Faktor yang pertama adalah cara penetapan besaran peningkatan UMP yang bertentangan dengan sejumlah peraturan.
• UMP Jawa Timur 2020 Ditetapkan Rp 1,76 Juta, Disnakertrans: Sekarang Proses Administrasi ke Gubernur
"Dari awal kami menolak cara penetapan pemerintah menggunakan PP 78 (PP 78 tahun 2015 tentang pengupahan). Itu sudah pelanggar tentang pengupahan karena tidak melalui survei dan langsung menetapkan berapa persen, itu cara komunis," ucap Pujianto, Jumat (25/10/2019).
Pujianto menjelaskan, UU No. 13 Tahun 2003 tentang Ketenagakerjaan mengamanatkan bahwa penentuan upah tersebut harus melewati survei Kebutuhan Hidup Layak (KHL).

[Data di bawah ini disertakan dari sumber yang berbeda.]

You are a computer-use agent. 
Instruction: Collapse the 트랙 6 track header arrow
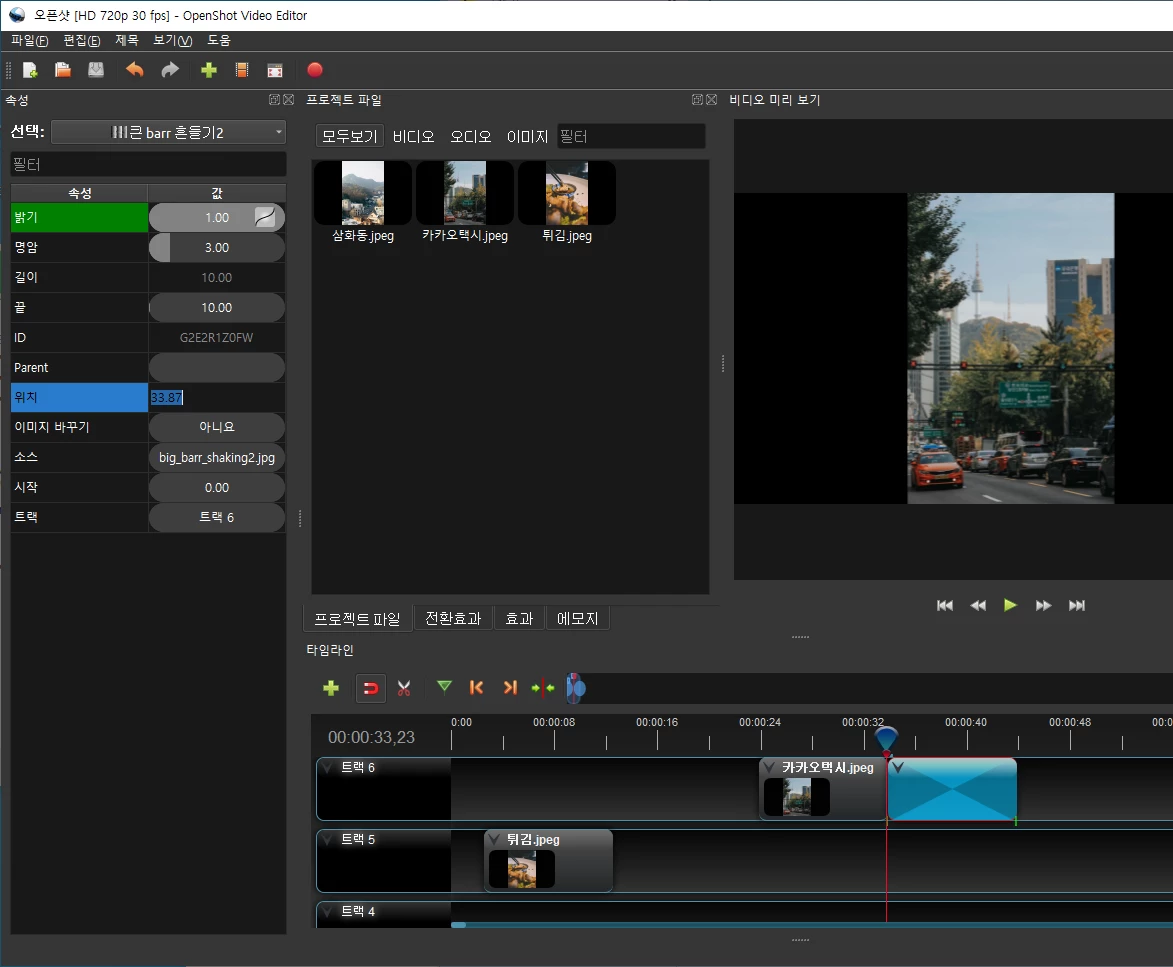pos(324,766)
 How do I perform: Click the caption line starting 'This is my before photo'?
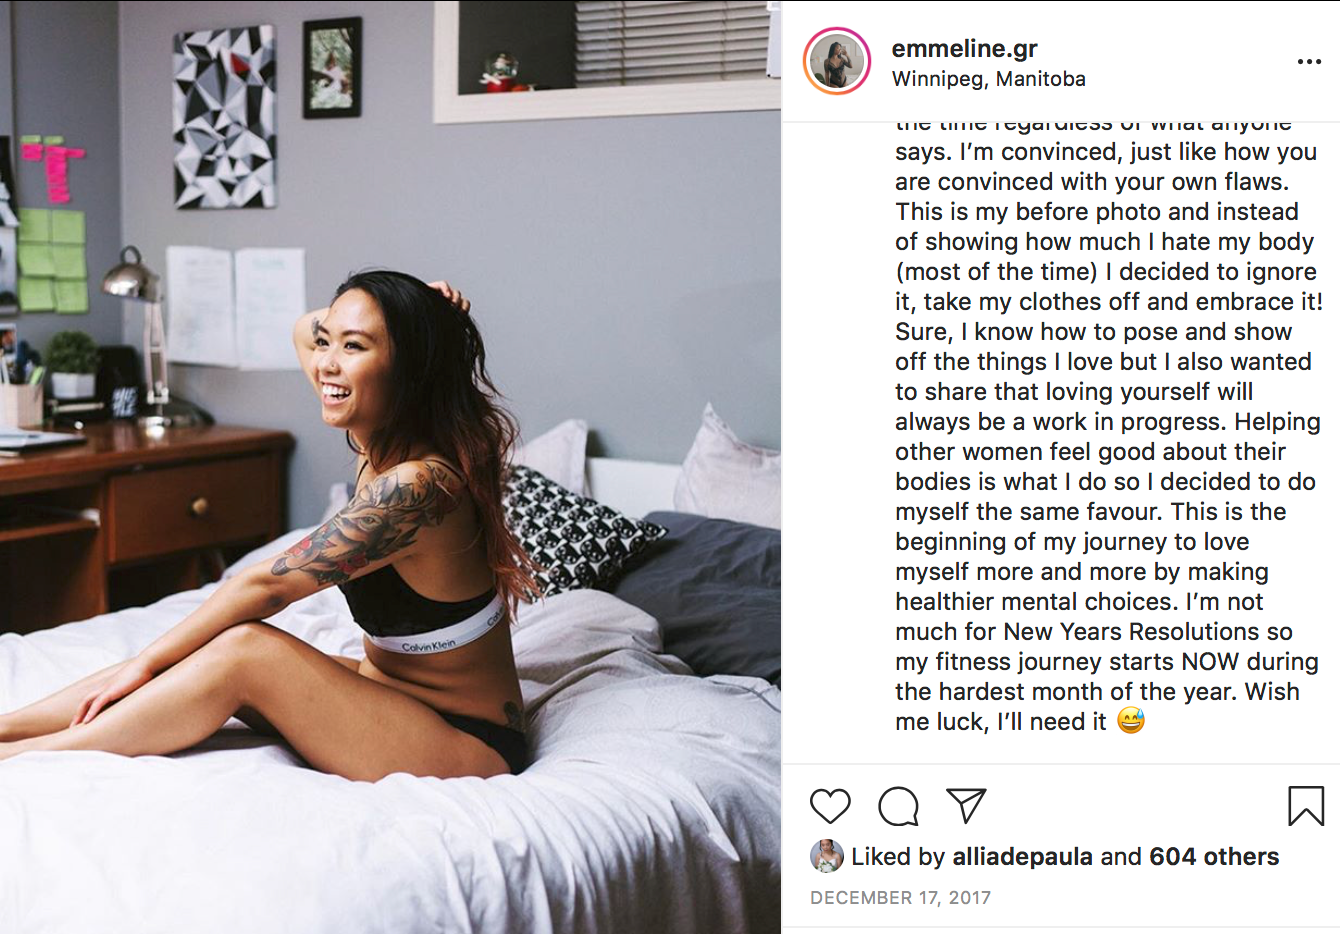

"Sampai saat ini survei tersebut tidak pernah dilakukan oleh pemerintah dan langsung penetapan. Ada mekanisme upah yang dilewati," lanjutnya.
• UMP Jawa Timur 2020 Naik Jadi Rp 1,76 Juta, Besaran UMK Masih Tunggu Putusan Pemda Terkait
Alasan lainnya, penetapan UMP tersebut menurut Pujianto tidak menghargai UU Nomor 21 Tahun 2000 tentang serikat pekerja serikat buruh.
"Salah satu fungsi serikat pekerja adalah berunding, dan selama ini tidak ada perundingan," kata Pujianto.
Terlepas dari cara penetapan, besaran kenaikan UMP 8,51 persen dinilai FSPMI Jawa Timur juga terlalu kecil dan tidak layak.
"Kita sudah melakukan survei KHL dari semua cabang di kabupaten/kota, seharusnya kenaikan UMP ini 15 persen. Sedangkan pemerintah ini tidak mau survei tapi menetapkan besarannya sekian (8,51 persen)," ucapnya.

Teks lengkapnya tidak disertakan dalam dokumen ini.